BEGIN

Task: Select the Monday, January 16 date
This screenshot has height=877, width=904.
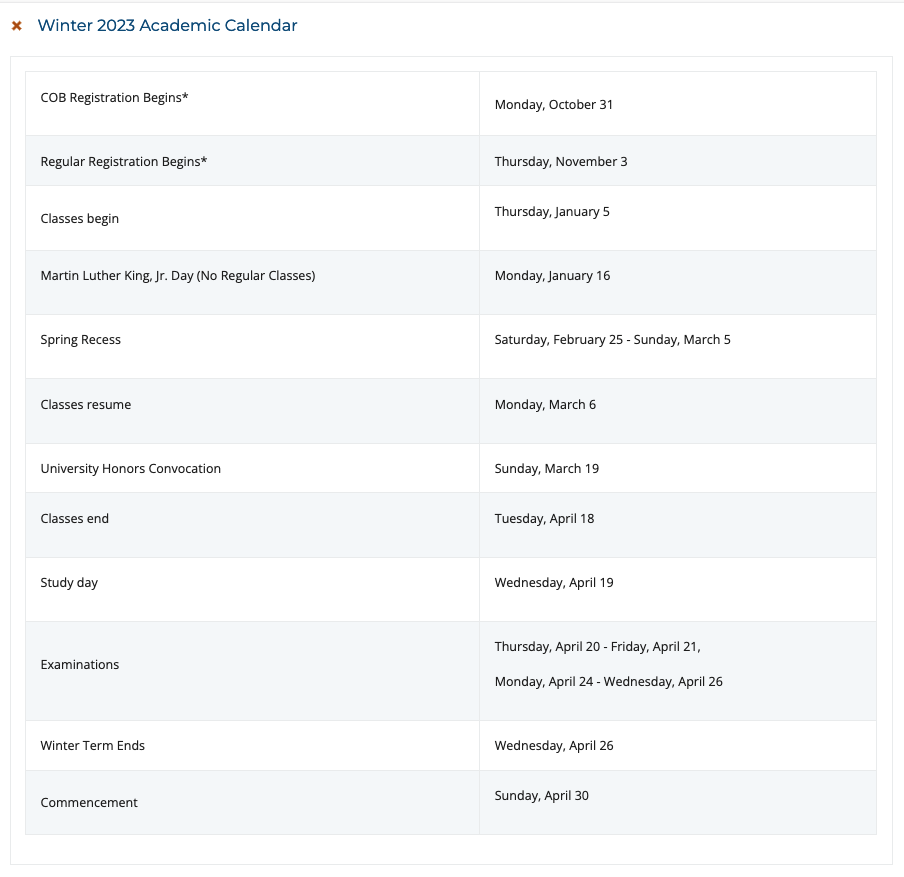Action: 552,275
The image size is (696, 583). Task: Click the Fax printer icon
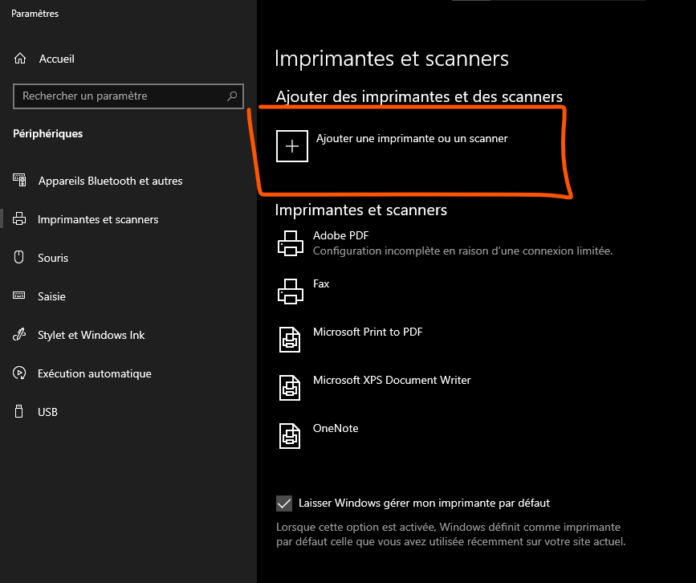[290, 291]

END
BEGIN

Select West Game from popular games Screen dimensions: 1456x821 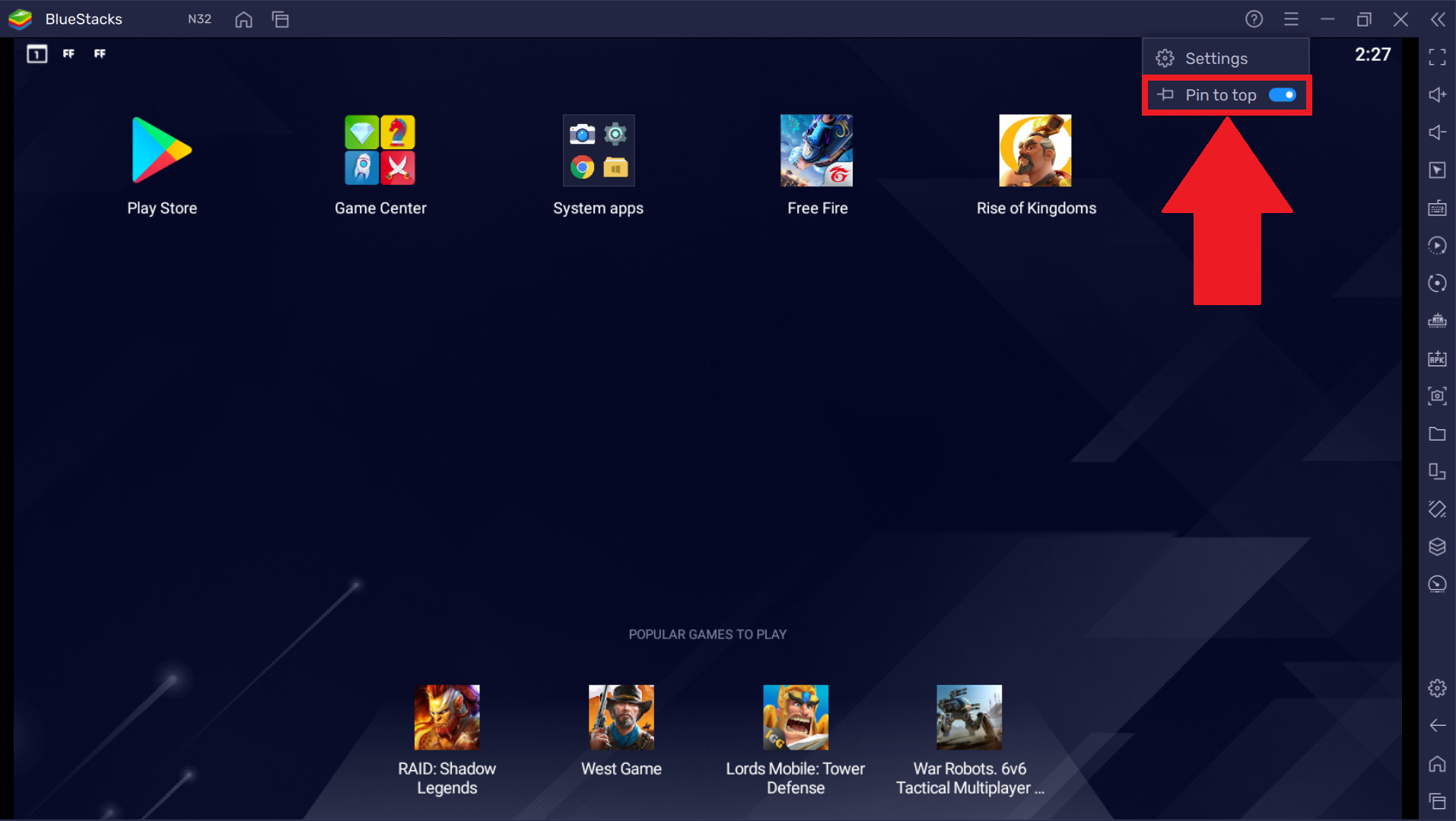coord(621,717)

END
BEGIN

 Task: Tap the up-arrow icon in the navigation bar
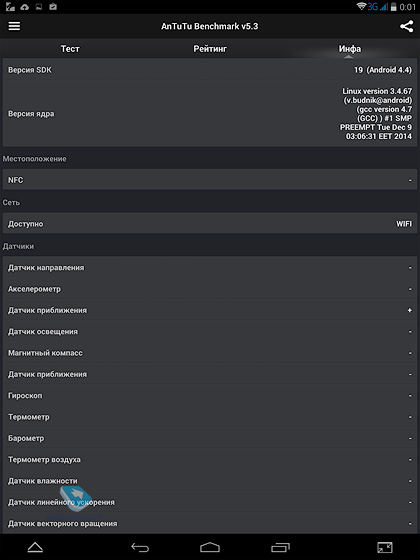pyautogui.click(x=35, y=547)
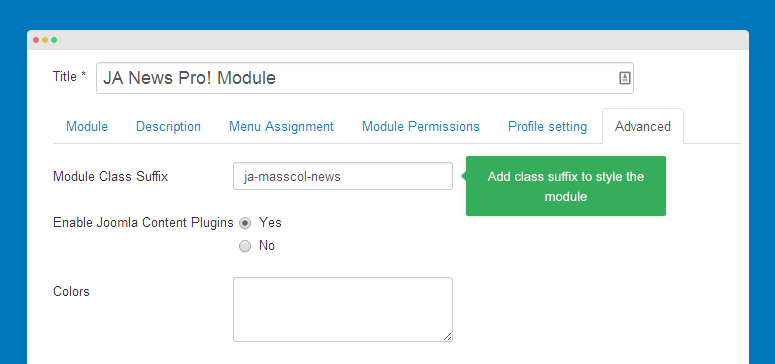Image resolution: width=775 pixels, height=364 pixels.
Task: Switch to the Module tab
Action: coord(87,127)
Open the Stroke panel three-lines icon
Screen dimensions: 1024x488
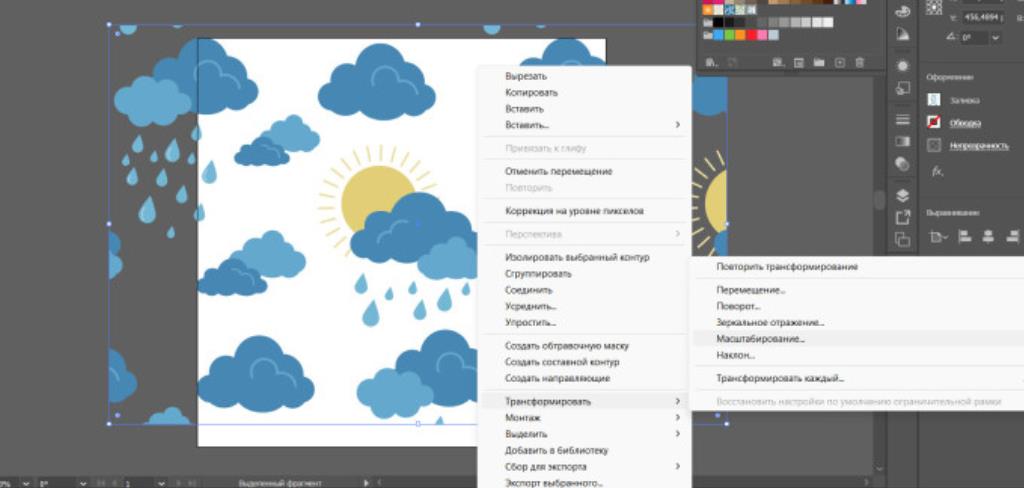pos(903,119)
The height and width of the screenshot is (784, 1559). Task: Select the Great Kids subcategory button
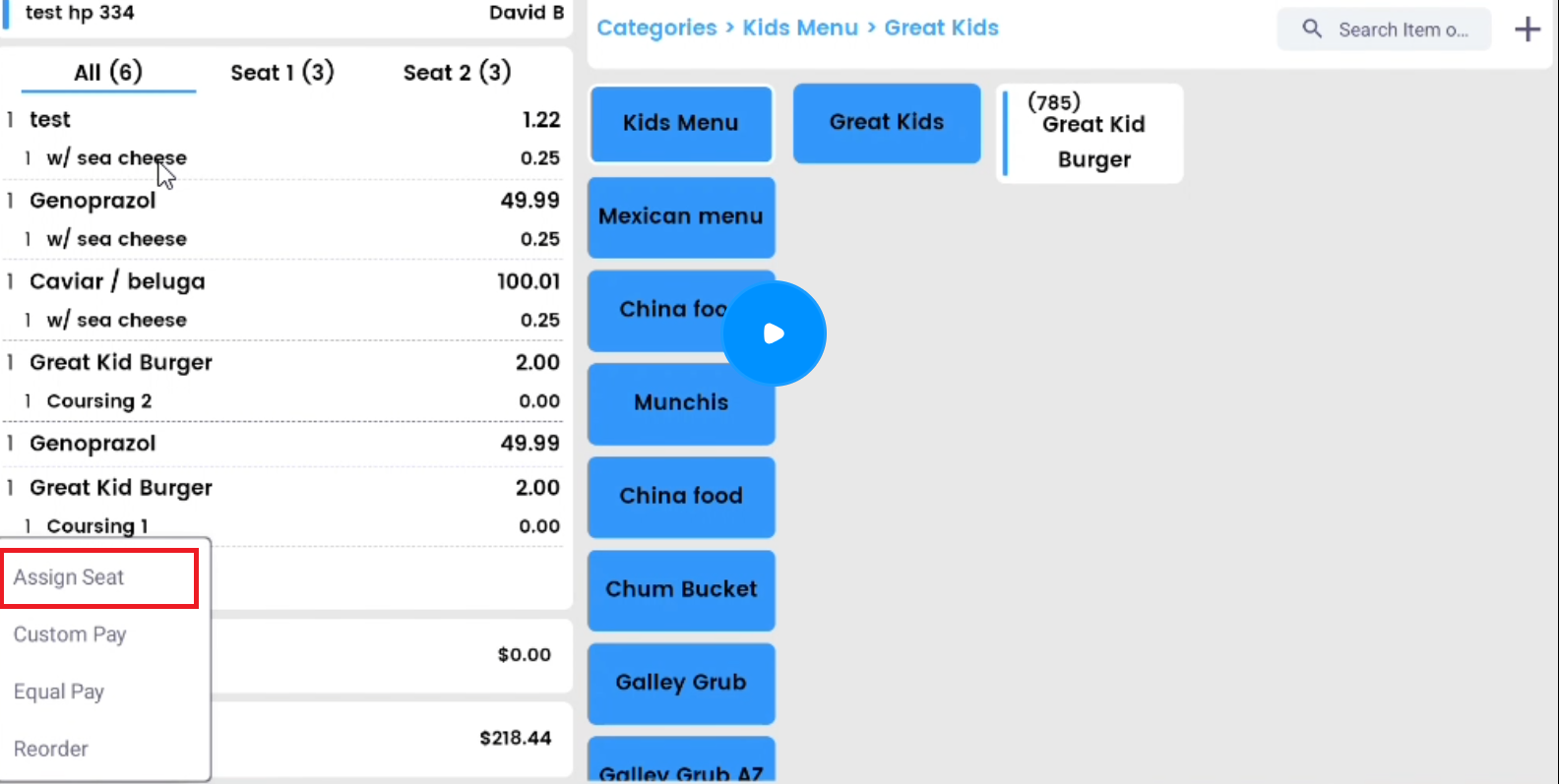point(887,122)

END

Write out, word for word, the stretch of entries that begins at the line with "Task: Tap the" and ends at the line with "Open the Stroke panel three-lines icon". Pictures do not belong in it.

 Task: Tap the up-arrow icon in the navigation bar
pyautogui.click(x=35, y=547)
Image resolution: width=775 pixels, height=364 pixels.
Task: Switch to the Module tab
Action: coord(87,127)
Open the Stroke panel three-lines icon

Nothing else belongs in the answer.